Morgan v Johnson (1998) 44 NSWLR 578

Nominal Defendant v Hawkins [2011] NSWCA 93

Regency Media Pty Ltd v AAV Australia Pty Ltd [2009] NSWCA 368

Vale v Eggins (No 2) [2007] NSWCA 12

Category:Costs
Parties: Stephen Patrick Ryan (Applicant on motion for special costs order)
Workers Compensation Nominal Insurer (Respondent to motion for special costs order)
Representation:

Counsel:
K Rewell SC (Applicant)
W Fitzsimmons SC (Respondent)

Solicitors:
McInnes Wilson Lawyers NSW (Applicant)
Stiles Lawyers (Respondent)
File Number(s): 2019/221432
Publication restriction: Nil
 Decision under appeal 
Court or tribunal:
District Court of New South Wales
Jurisdiction:
Civil
Date of Decision:
13 August 2019
Before:
Curtis ADCJ
File Number(s):
2018/00093520

Judgment

  1. LEEMING and PAYNE JJA: Mr Bradley Stahlhut collided into the rear of Mr Stephen Patrick Ryan's stationary articulated oversized vehicle on the Princes Highway at around 6:00 am on 30 June 2011 while the latter was waiting to turn right at an intersection. Mr Stahlhut was seriously injured. He was on his way to work. His employer seemingly had not paid workers compensation insurance premiums. Substantial amounts of workers compensation were thereafter paid by the Workers Compensation Nominal Insurer to him.

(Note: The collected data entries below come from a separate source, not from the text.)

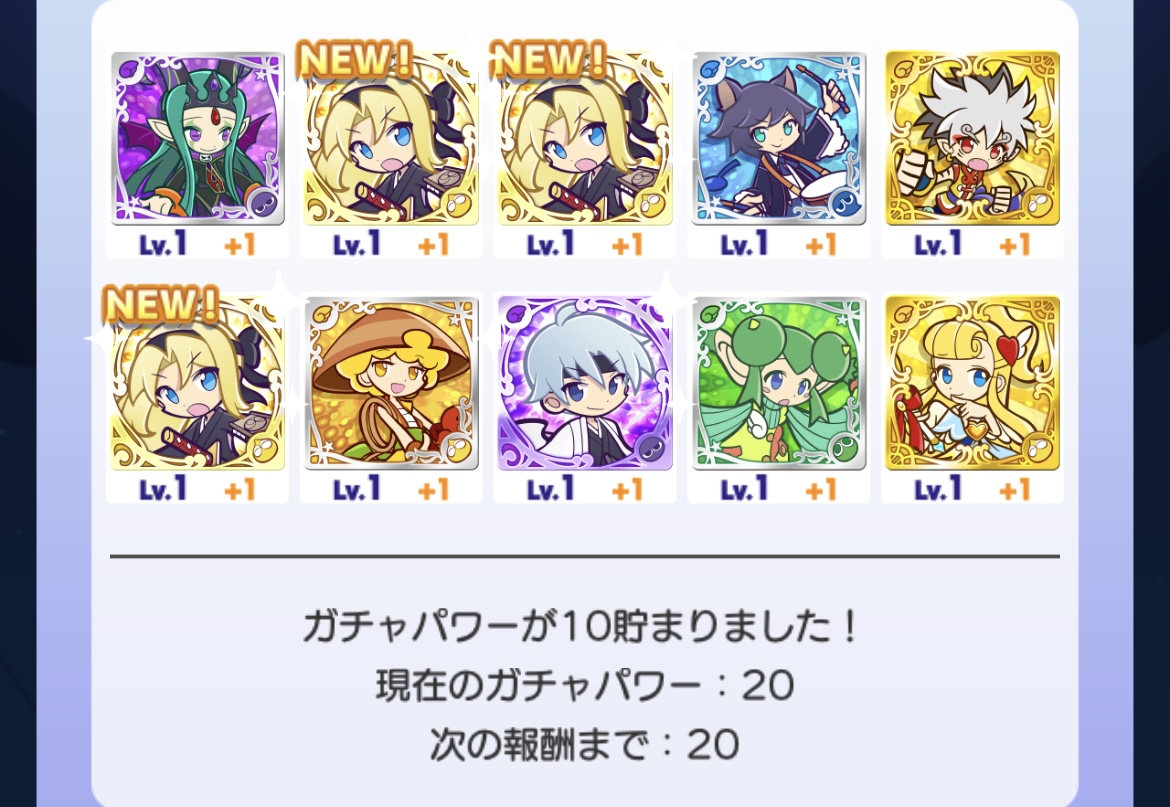Choose the blonde heart-ribbon girl gold card
Screen dimensions: 1170x807
click(972, 383)
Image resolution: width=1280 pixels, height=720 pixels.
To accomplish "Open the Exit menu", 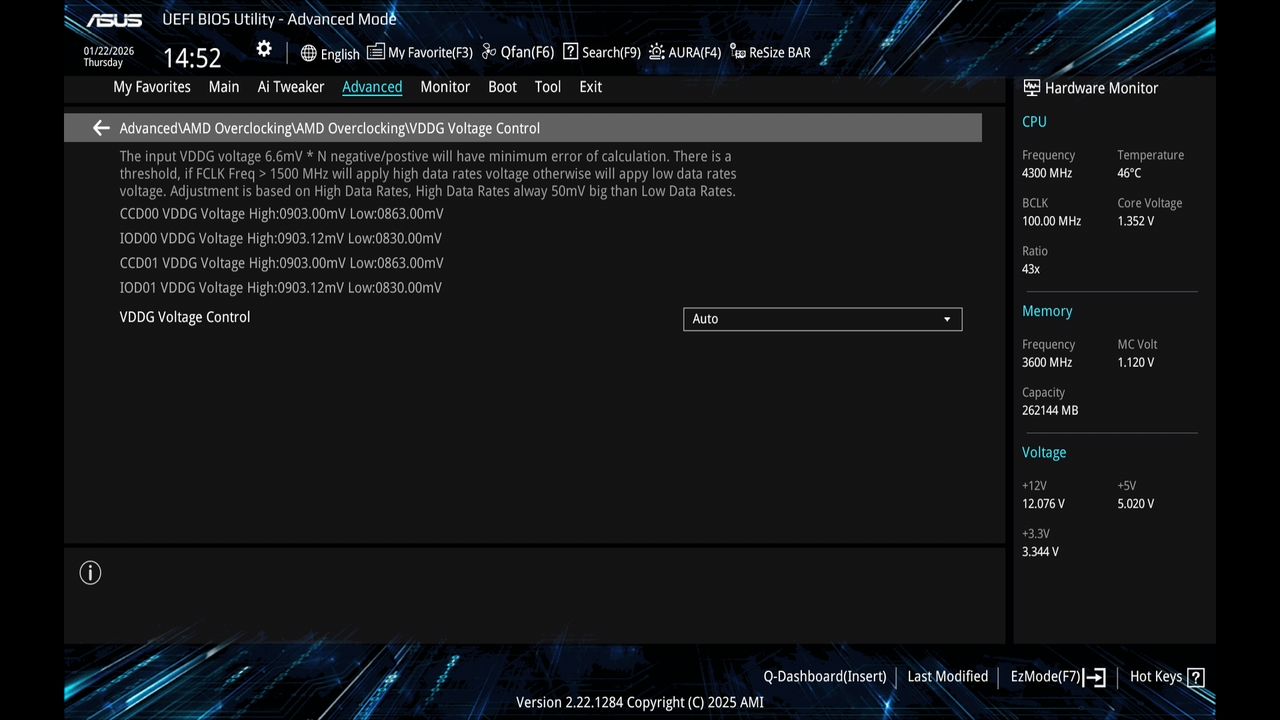I will click(590, 87).
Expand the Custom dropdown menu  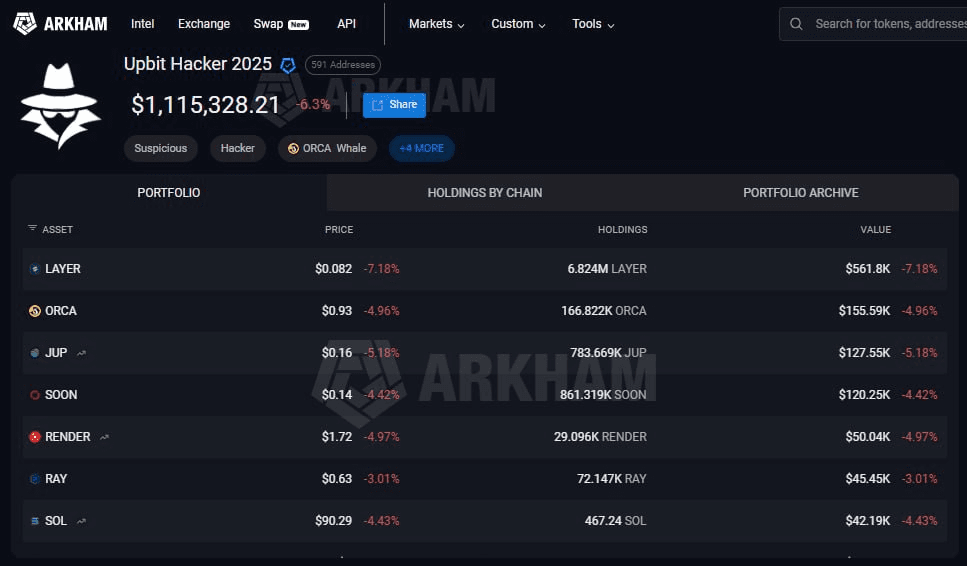pyautogui.click(x=518, y=24)
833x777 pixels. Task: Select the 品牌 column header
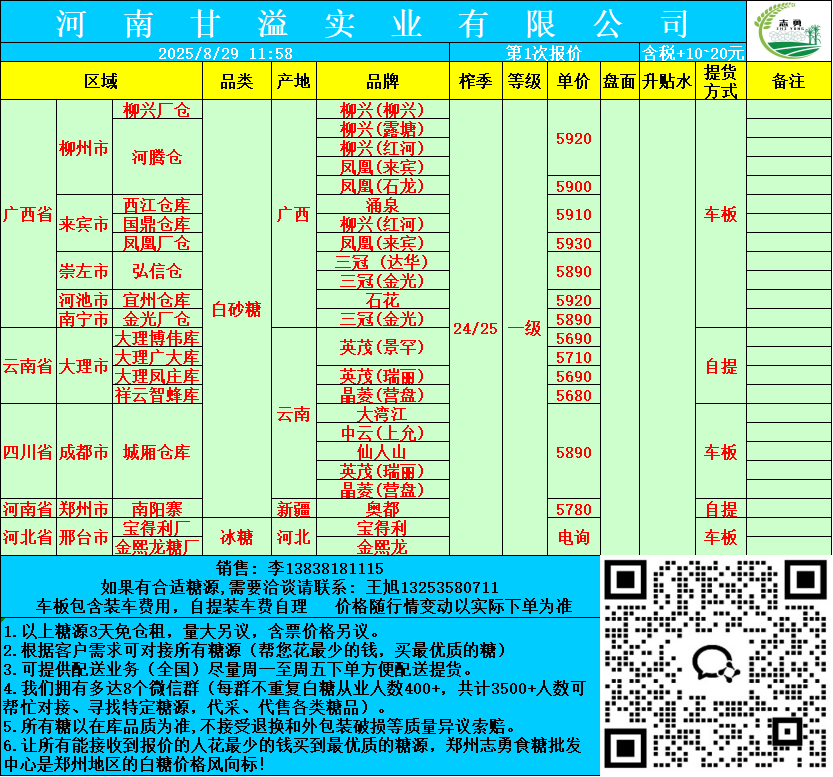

  2. More than six years later, on 23 March 2018, proceedings were commenced against Mr Ryan in the District Court, on the basis that Mr Ryan was negligent. The proceedings were brought in the name of Mr Stahlhut’s employer, but at all times it seems that the Workers Compensation Nominal Insurer was the moving party, and that is the party to which reference will be made below. The Workers Compensation Nominal Insurer obtained a judgment against Mr Ryan, in the agreed amount of $262,366.11 plus interest, with Ms Stahlhut’s damages notionally assessed at $850,000. Mr Ryan appealed. This Court allowed the appeal, set aside the judgment, and ordered instead that the proceedings be dismissed with costs: Ryan v Workers Compensation Nominal Insurer [2020] NSWCA 38.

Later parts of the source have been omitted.